(PROBLEM TO WORK ON): Could you return the lines of the records below word for word, starting with the line that contains "Click the blue" and ending with the line that contains "Click the Speed", both included?

(PROVIDED RECORDS):
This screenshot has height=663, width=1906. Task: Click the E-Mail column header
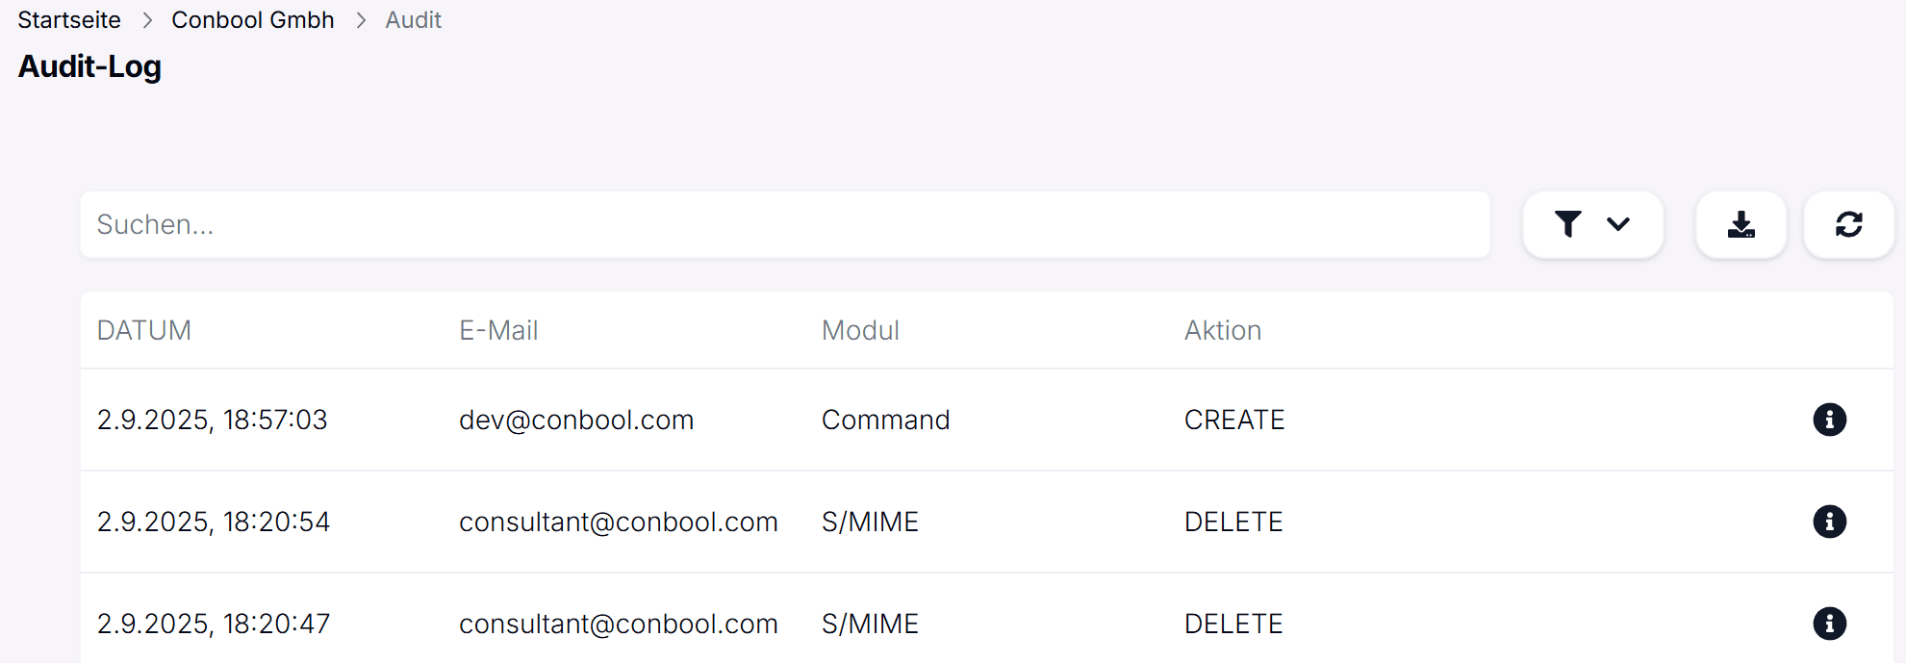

---

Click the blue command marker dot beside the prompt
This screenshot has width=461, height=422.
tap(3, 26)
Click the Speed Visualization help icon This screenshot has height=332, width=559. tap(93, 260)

--

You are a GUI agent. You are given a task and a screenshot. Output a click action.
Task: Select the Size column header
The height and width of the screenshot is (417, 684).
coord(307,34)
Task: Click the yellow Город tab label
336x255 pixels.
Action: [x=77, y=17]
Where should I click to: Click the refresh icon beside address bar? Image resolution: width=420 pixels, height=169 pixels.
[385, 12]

(ANSWER TO THIS EXERCISE):
Click the blue command marker dot beside the prompt
This screenshot has width=461, height=422.
tap(3, 26)
Click the Speed Visualization help icon This screenshot has height=332, width=559. tap(93, 260)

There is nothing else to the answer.